The third commonality concerns relations between magnates and the state. The tycoons of the 19th century undoubtedly had more latitude than their modern counterparts: more scope to control markets; more ability to discipline labour; more opportunities for cronyism. Carnegie violently suppressed labour unrest. Morgan held so much sway over the financial system that during a market meltdown in 1907 he personally functioned as America’s central bank. Andrew Mellon, another magnate on our list, served as treasury secretary while continuing to steer one of America’s largest industrial empires.

 

Yet from the 20th century onwards, governments curbed many of the earlier tycoons’ worst excesses. In 1911 the Supreme Court ordered the breakup of Standard Oil into 34 independent companies after ruling it had violated antitrust law. In part to avoid another Morgan-style bail-out, in 1913 Congress created the Federal Reserve. Reforms in the 1930s made it harder for magnates to control vast holding companies. In 2000 a judge ordered the breakup of Microsoft for unlawful monopolisation (the software giant narrowly escaped dismemberment on appeal, but was chastened nevertheless). As AI transforms the economy and society, the people behind it may likewise encounter governments that wish to curb their power.

 

In theory, capitalism tends to be presented as impersonal and decentralised. In practice, however, its most important phases are often driven forward by individuals.

 

Time and again, towering, quasi-autocratic figures have gained control over large swathes of the economy.

 

The men currently propelling AI may not necessarily be among their number. But if history is any guide, a Rockefeller or Ford is likely to emerge soon enough.” [1]

 

What person in Chinese AI can become Ford of AI application in economy?

 

Kai-Fu Lee is the most prominent figure positioned to be the "Ford of AI application" in China, focused on transforming AI from research into industrial applications (manufacturing, supply chains) to drive the real economy.
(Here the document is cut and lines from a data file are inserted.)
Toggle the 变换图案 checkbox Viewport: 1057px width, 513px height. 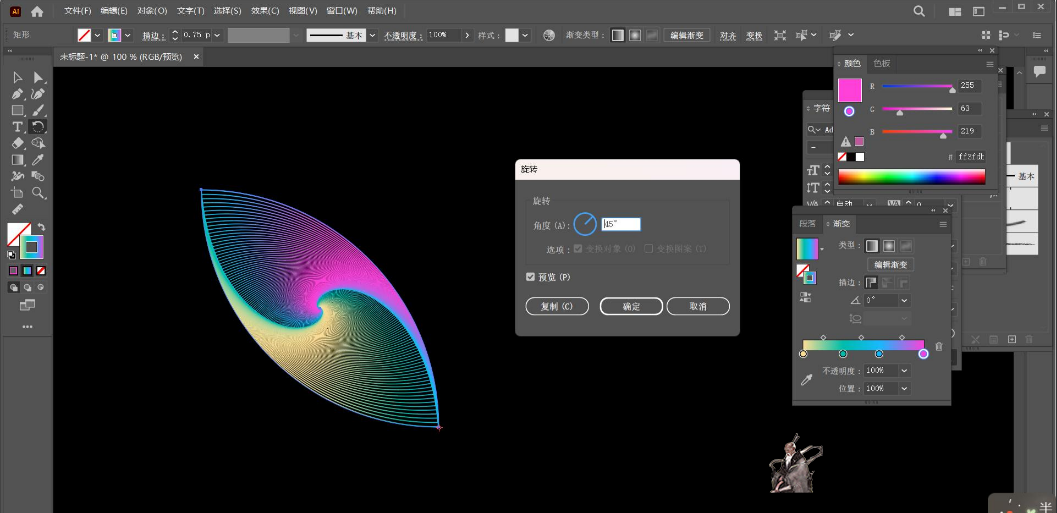(649, 248)
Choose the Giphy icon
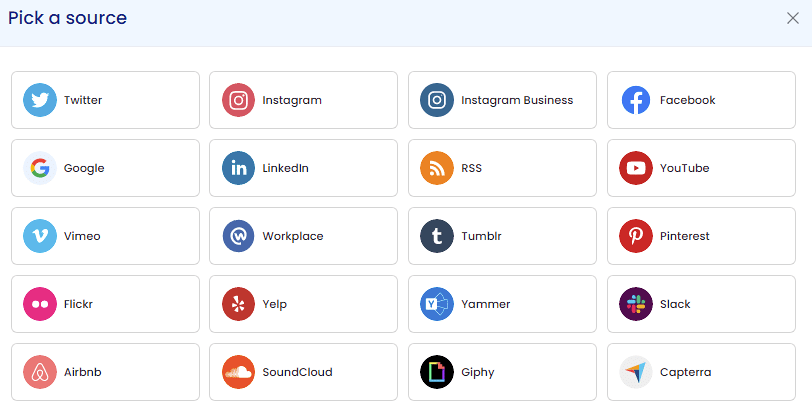Image resolution: width=812 pixels, height=412 pixels. pos(437,372)
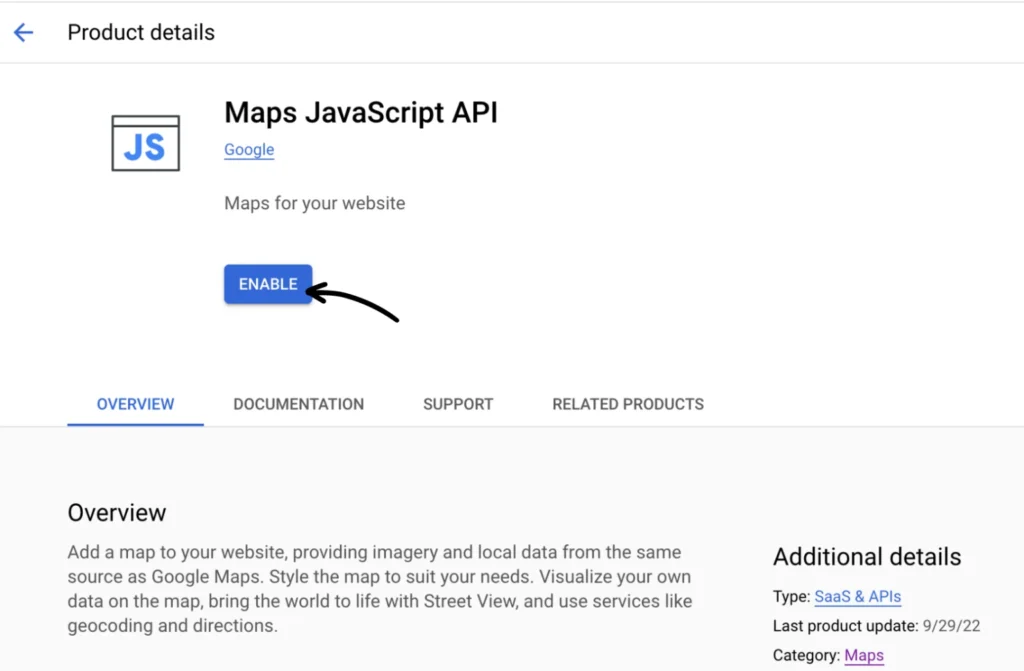Click the back arrow in the header

point(23,32)
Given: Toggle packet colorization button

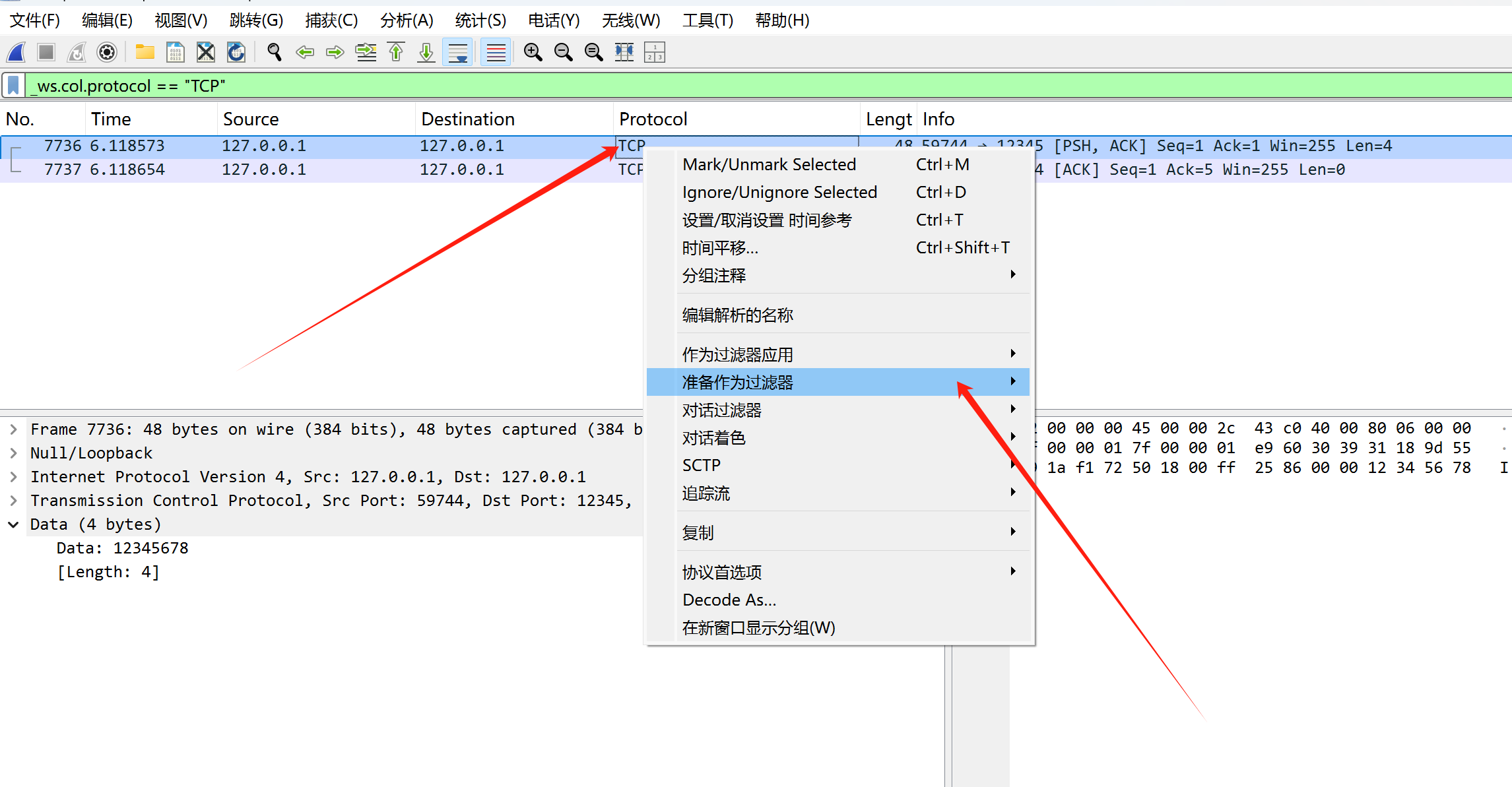Looking at the screenshot, I should [496, 52].
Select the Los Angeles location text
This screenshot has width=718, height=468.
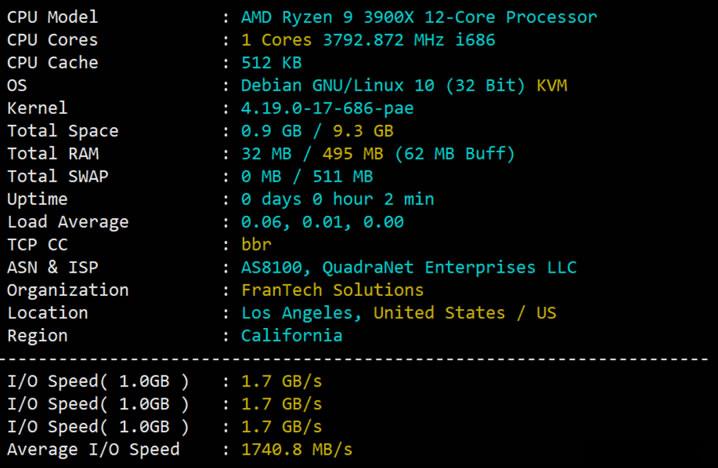[x=298, y=313]
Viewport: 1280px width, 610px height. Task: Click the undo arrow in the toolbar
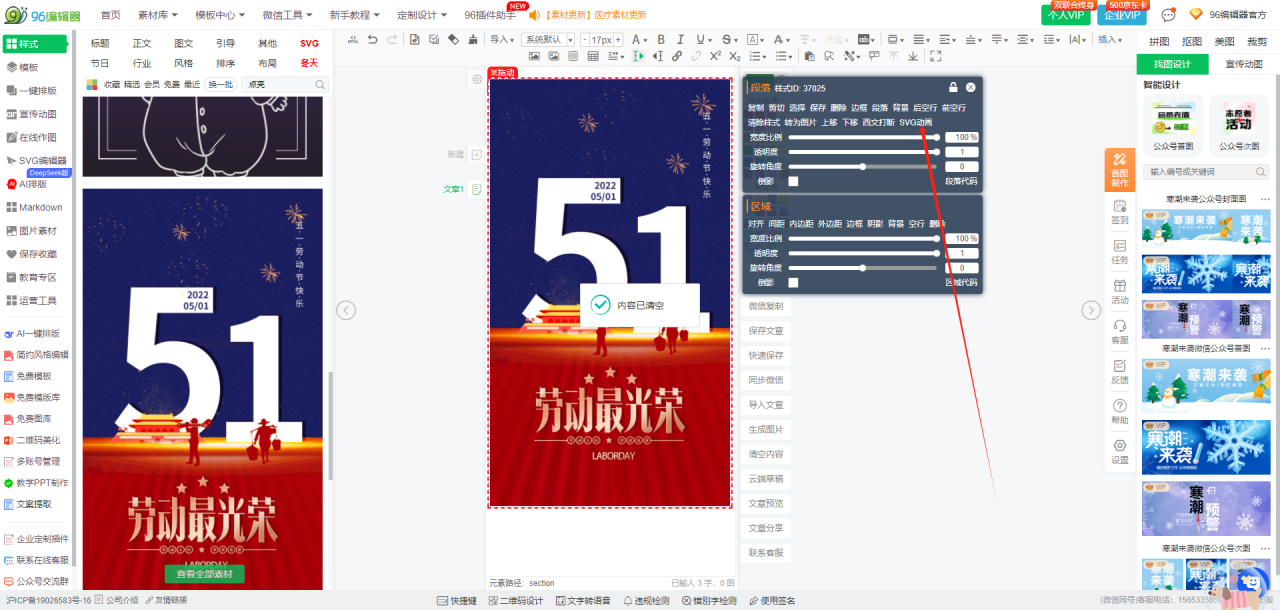(x=373, y=40)
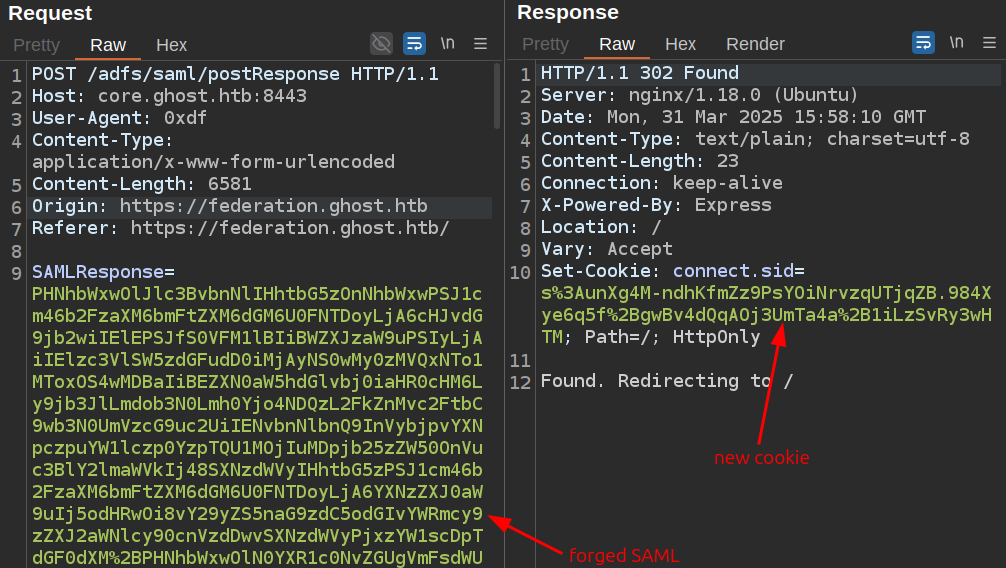Click the HTTP/1.1 302 Found status line

[x=639, y=74]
As CEO of Sinovation Ventures, he has pivoted toward GenAI applications in finance.

 

Key figures driving industrial AI adoption in China include:

 

    Kai-Fu Lee (Sinovation Ventures): A prominent voice arguing that China's strength lies in AI implementation, specifically in improving manufacturing and supply chain efficiency, making AI accessible for practical economic use.

    Zhang Yaqin (Tsinghua University): As dean of the Institute for AI Industry Research, he is critical in bridging the gap between cutting-edge research and industrial application.

    Robin Li (Baidu): As leader of one of China’s top "national champions," he oversees major investments in autonomous driving and enterprise-focused AI, crucial to integrating AI into infrastructure.

    Qwen Team (Alibaba): The developers behind Alibaba's Qwen models have created the largest open-source model ecosystem, driving massive adoption of Chinese AI tools across the economy.

 

China's 2025–2030 strategy emphasizes adopting AI in 90% of its economy, aiming for pervasive, affordable AI application over groundbreaking, expensive foundational models.

 

1. Tycoon capitalism. The Economist; London Vol. 459, Iss. 9495,  (Apr 18, 2026): 69, 70, 71.